Mr. Friesen, a self-professed lover of agricultural waste, says that there are no longer any technological barriers to recycling all agricultural waste. "In the future, all of these products that aren't being managed will be. There's no reason in the world why we can't do it."

A good night's sleep for cows

Dairy farmer Gerard Baars's foremost concern was the comfort of his cows when he began looking into a better material to use for bedding. Bacteria can grow in wood shavings, which his family was using in their barns at Baarsview Farms, and could lead to cattle contracting illnesses. Plus the bedding needed to be replenished every time the barns were cleaned.

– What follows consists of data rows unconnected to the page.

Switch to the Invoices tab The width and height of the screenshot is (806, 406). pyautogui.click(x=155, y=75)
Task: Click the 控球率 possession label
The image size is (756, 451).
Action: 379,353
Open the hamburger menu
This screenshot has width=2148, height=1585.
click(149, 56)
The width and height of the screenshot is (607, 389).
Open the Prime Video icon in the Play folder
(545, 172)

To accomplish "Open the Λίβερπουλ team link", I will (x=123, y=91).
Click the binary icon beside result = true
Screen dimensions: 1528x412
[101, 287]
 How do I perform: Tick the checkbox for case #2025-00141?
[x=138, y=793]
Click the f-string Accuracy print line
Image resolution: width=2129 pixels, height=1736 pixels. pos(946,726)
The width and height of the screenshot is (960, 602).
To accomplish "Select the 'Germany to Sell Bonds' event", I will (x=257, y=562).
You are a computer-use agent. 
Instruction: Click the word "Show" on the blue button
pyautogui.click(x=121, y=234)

Mr. Baars then discovered the One Shot, a new technology that processes manure from barns using sand as bedding. The machine, which was the first installed in Canada, separates and cleans the sand from manure, and produces water that can then be used for cleaning the barn. "We are now totally self-sustaining when it comes to bedding," he says. "The advantage to sand is huge. It greatly lowers the chance of cows getting sick." The Baarses use some manure for fertilizing the corn and grass they grow to feed their cattle. They plan to soon start selling the excess as compost.

But for Mr. Baars, purchasing the One Shot was not only about reducing waste. "Cost wise, a good comfortable barn for cows is one of the best investments you can make," he says. "If you treat your cows well, they will produce well."

A second chance for plastic grain bags

It all started when farmers began asking: "What are we going to do with all of this twine?" There was nowhere to dispose of the plastic twine used to tie bales, other than at the landfill, and some of the larger farms could fill the box of a half-ton truck every day with twine. With few options, it was often burned. "In Alberta, sometimes people say that you can tell where the intensive livestock operations are by the black smoke coming up from the burning of all the twine," quips Tammy Myers, coordinator of the Moose Jaw River Watershed Stewards.

With many cattle ranches in the Moose Jaw River watershed, Ms. Myers's organization started investigating options for recycling agricultural plastics. They discovered an even larger problem; in the past five years, grain bags have become a popular alternative to transporting grain to store offsite. But the bags, which are some 75 meters long and weigh 150 kilograms, could only be used once. Between grain bags and twine, there is as much as 2,500 tons of plastic sold annually to farmers in Saskatchewan alone.

At Ms. Myers's and her colleagues' urging, the federal and Saskatchewan agriculture ministers launched a recycling pilot program with the ambitious mandate to recycle 2,000 tons of agricultural plastic into garbage bags.

Ms. Myers is pleased that the ministries of agriculture stepped up rather than leaving the issue to the ministry of the environment. "They acknowledged that this is an agriculture issue and didn't just wait until the plastic hit the landfill and became an environmental issue," she says. "It warms my heart that they see agriculture as a holistic cycle. That is what stewardship is all about."